*Directions for this task*
From the line with "You are a computer-use" through the line with "Instruction: Expand the", repeat the entries verbatim, both end lines included, and add nothing.

*Information provided*
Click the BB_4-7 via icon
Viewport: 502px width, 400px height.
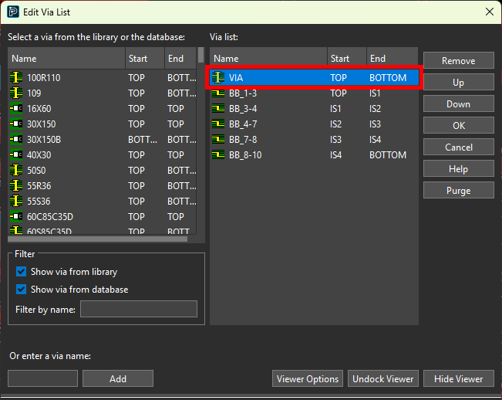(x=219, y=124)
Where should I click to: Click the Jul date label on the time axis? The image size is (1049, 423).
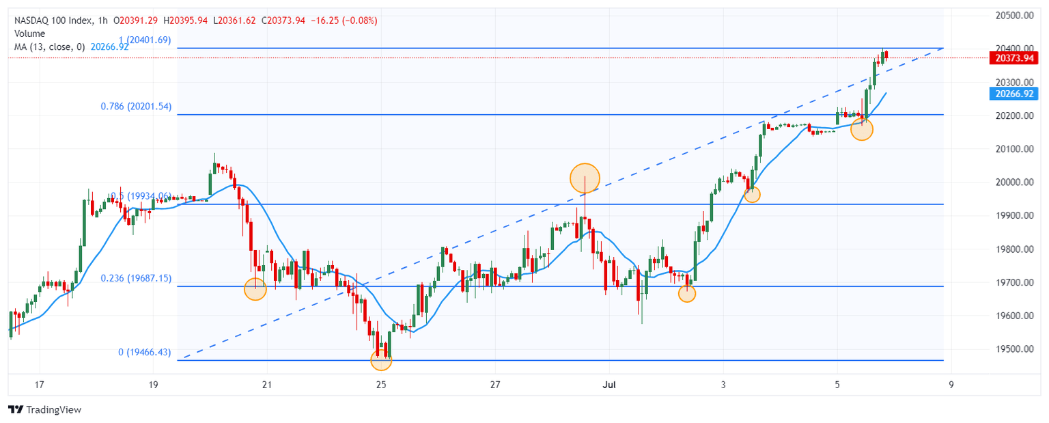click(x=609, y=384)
* * *
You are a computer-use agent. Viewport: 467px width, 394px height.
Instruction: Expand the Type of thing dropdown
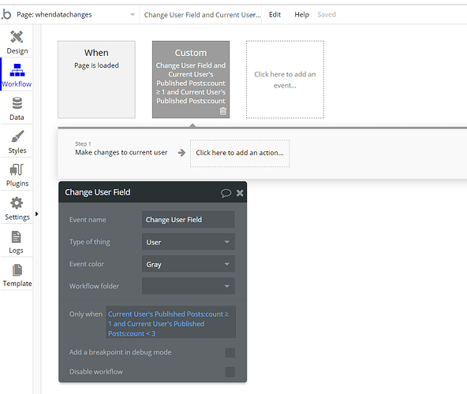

*Task answer*
You are a computer-use agent. Viewport: 467px width, 394px height.
Instruction: Expand the Type of thing dropdown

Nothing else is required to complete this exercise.